→ **OBJECTIVE**
Transcribe the listing below verbatim, keeping every line unchanged and in its original order.

— start RECORDS PROVIDED —

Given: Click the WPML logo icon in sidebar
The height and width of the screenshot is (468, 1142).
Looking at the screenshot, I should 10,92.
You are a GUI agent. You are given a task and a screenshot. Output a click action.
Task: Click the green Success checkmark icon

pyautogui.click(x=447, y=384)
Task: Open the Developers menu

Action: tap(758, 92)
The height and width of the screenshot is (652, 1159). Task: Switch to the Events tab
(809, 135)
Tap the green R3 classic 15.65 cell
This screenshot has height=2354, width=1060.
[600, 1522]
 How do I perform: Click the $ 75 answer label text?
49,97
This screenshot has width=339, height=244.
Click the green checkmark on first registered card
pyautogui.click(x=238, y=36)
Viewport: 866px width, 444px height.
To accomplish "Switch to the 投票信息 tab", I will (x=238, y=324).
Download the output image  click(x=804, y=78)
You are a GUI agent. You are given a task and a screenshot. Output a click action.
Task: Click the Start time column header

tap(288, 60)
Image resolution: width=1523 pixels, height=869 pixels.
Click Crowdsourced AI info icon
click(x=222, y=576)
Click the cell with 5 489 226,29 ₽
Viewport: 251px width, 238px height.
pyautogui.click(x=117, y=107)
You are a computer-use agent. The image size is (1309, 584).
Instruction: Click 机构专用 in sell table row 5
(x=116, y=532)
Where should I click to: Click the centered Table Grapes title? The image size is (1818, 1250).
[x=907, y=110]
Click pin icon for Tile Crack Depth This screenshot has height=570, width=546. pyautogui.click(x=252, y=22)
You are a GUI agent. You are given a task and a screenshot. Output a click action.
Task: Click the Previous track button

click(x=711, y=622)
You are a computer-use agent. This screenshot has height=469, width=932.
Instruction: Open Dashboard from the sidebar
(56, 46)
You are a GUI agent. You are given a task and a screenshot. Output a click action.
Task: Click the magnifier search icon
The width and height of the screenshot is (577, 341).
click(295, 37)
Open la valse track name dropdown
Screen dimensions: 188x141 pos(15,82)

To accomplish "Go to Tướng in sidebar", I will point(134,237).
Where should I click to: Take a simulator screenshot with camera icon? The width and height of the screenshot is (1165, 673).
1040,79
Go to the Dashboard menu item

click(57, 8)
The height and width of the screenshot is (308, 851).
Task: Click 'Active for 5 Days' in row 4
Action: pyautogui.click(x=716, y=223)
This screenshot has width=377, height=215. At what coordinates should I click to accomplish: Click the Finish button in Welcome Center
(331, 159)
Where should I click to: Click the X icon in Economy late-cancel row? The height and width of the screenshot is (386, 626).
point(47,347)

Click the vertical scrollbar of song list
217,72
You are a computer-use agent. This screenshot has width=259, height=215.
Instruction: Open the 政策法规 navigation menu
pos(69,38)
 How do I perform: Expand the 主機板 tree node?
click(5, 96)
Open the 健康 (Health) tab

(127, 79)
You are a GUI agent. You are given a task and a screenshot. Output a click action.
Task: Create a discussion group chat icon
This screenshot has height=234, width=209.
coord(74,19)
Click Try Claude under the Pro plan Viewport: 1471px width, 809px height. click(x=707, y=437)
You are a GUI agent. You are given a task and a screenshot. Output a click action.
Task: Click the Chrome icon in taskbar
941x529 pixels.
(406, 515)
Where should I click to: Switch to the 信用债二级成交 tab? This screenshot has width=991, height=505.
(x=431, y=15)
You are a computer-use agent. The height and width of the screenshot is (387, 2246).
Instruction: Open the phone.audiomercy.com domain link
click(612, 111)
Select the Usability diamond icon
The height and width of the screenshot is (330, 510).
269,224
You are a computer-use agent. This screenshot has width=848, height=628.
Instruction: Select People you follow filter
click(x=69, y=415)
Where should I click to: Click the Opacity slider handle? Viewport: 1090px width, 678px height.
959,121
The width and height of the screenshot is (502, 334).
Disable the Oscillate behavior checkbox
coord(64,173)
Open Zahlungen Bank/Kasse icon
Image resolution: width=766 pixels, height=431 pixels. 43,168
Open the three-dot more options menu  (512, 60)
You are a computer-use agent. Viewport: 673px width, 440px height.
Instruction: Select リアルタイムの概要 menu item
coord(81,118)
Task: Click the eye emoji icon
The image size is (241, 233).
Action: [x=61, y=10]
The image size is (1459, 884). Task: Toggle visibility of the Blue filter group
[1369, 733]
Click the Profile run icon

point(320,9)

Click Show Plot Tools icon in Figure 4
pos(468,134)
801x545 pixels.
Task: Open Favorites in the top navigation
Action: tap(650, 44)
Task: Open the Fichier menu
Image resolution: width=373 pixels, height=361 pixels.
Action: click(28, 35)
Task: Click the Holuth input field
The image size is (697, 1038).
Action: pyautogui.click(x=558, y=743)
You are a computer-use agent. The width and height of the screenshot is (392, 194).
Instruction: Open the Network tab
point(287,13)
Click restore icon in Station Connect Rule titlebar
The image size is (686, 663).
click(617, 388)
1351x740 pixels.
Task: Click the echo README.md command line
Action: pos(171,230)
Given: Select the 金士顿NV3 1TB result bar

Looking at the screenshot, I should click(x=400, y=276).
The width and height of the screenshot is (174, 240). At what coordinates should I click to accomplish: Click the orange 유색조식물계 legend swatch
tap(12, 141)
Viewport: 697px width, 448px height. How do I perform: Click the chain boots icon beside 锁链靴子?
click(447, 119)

— end RECORDS PROVIDED —

→ **RESULT FOR THIS EXERCISE**
Given: Click the WPML logo icon in sidebar
The height and width of the screenshot is (468, 1142).
Looking at the screenshot, I should 10,92.
You are a GUI agent. You are given a task and a screenshot. Output a click action.
Task: Click the green Success checkmark icon

pyautogui.click(x=447, y=384)
Task: Open the Developers menu

Action: tap(758, 92)
The height and width of the screenshot is (652, 1159). Task: Switch to the Events tab
(809, 135)
Tap the green R3 classic 15.65 cell
This screenshot has height=2354, width=1060.
[600, 1522]
 How do I perform: Click the $ 75 answer label text?
49,97
This screenshot has width=339, height=244.
Click the green checkmark on first registered card
pyautogui.click(x=238, y=36)
Viewport: 866px width, 444px height.
To accomplish "Switch to the 投票信息 tab", I will (x=238, y=324).
Download the output image  click(x=804, y=78)
You are a GUI agent. You are given a task and a screenshot. Output a click action.
Task: Click the Start time column header

tap(288, 60)
Image resolution: width=1523 pixels, height=869 pixels.
Click Crowdsourced AI info icon
click(x=222, y=576)
Click the cell with 5 489 226,29 ₽
Viewport: 251px width, 238px height.
pyautogui.click(x=117, y=107)
You are a computer-use agent. The image size is (1309, 584).
Instruction: Click 机构专用 in sell table row 5
(x=116, y=532)
Where should I click to: Click the centered Table Grapes title? The image size is (1818, 1250).
[x=907, y=110]
Click pin icon for Tile Crack Depth This screenshot has height=570, width=546. pyautogui.click(x=252, y=22)
You are a GUI agent. You are given a task and a screenshot. Output a click action.
Task: Click the Previous track button

click(x=711, y=622)
You are a computer-use agent. This screenshot has height=469, width=932.
Instruction: Open Dashboard from the sidebar
(56, 46)
You are a GUI agent. You are given a task and a screenshot. Output a click action.
Task: Click the magnifier search icon
The width and height of the screenshot is (577, 341).
click(295, 37)
Open la valse track name dropdown
Screen dimensions: 188x141 pos(15,82)

To accomplish "Go to Tướng in sidebar", I will point(134,237).
Where should I click to: Take a simulator screenshot with camera icon? The width and height of the screenshot is (1165, 673).
1040,79
Go to the Dashboard menu item

click(57, 8)
The height and width of the screenshot is (308, 851).
Task: Click 'Active for 5 Days' in row 4
Action: pyautogui.click(x=716, y=223)
This screenshot has width=377, height=215. At what coordinates should I click to accomplish: Click the Finish button in Welcome Center
(331, 159)
Where should I click to: Click the X icon in Economy late-cancel row? The height and width of the screenshot is (386, 626).
point(47,347)

Click the vertical scrollbar of song list
217,72
You are a computer-use agent. This screenshot has width=259, height=215.
Instruction: Open the 政策法规 navigation menu
pos(69,38)
 How do I perform: Expand the 主機板 tree node?
click(5, 96)
Open the 健康 (Health) tab

(127, 79)
You are a GUI agent. You are given a task and a screenshot. Output a click action.
Task: Create a discussion group chat icon
This screenshot has height=234, width=209.
coord(74,19)
Click Try Claude under the Pro plan Viewport: 1471px width, 809px height. click(x=707, y=437)
You are a GUI agent. You are given a task and a screenshot. Output a click action.
Task: Click the Chrome icon in taskbar
941x529 pixels.
(406, 515)
Where should I click to: Switch to the 信用债二级成交 tab? This screenshot has width=991, height=505.
(x=431, y=15)
You are a computer-use agent. The height and width of the screenshot is (387, 2246).
Instruction: Open the phone.audiomercy.com domain link
click(612, 111)
Select the Usability diamond icon
The height and width of the screenshot is (330, 510).
269,224
You are a computer-use agent. This screenshot has width=848, height=628.
Instruction: Select People you follow filter
click(x=69, y=415)
Where should I click to: Click the Opacity slider handle? Viewport: 1090px width, 678px height.
959,121
The width and height of the screenshot is (502, 334).
Disable the Oscillate behavior checkbox
coord(64,173)
Open Zahlungen Bank/Kasse icon
Image resolution: width=766 pixels, height=431 pixels. 43,168
Open the three-dot more options menu  (512, 60)
You are a computer-use agent. Viewport: 673px width, 440px height.
Instruction: Select リアルタイムの概要 menu item
coord(81,118)
Task: Click the eye emoji icon
The image size is (241, 233).
Action: [x=61, y=10]
The image size is (1459, 884). Task: Toggle visibility of the Blue filter group
[1369, 733]
Click the Profile run icon

point(320,9)

Click Show Plot Tools icon in Figure 4
pos(468,134)
801x545 pixels.
Task: Open Favorites in the top navigation
Action: tap(650, 44)
Task: Open the Fichier menu
Image resolution: width=373 pixels, height=361 pixels.
Action: click(28, 35)
Task: Click the Holuth input field
The image size is (697, 1038).
Action: pyautogui.click(x=558, y=743)
You are a computer-use agent. The width and height of the screenshot is (392, 194).
Instruction: Open the Network tab
point(287,13)
Click restore icon in Station Connect Rule titlebar
The image size is (686, 663).
click(617, 388)
1351x740 pixels.
Task: Click the echo README.md command line
Action: pos(171,230)
Given: Select the 金士顿NV3 1TB result bar

Looking at the screenshot, I should click(x=400, y=276).
The width and height of the screenshot is (174, 240). At what coordinates should I click to accomplish: Click the orange 유색조식물계 legend swatch
tap(12, 141)
Viewport: 697px width, 448px height. How do I perform: Click the chain boots icon beside 锁链靴子?
click(447, 119)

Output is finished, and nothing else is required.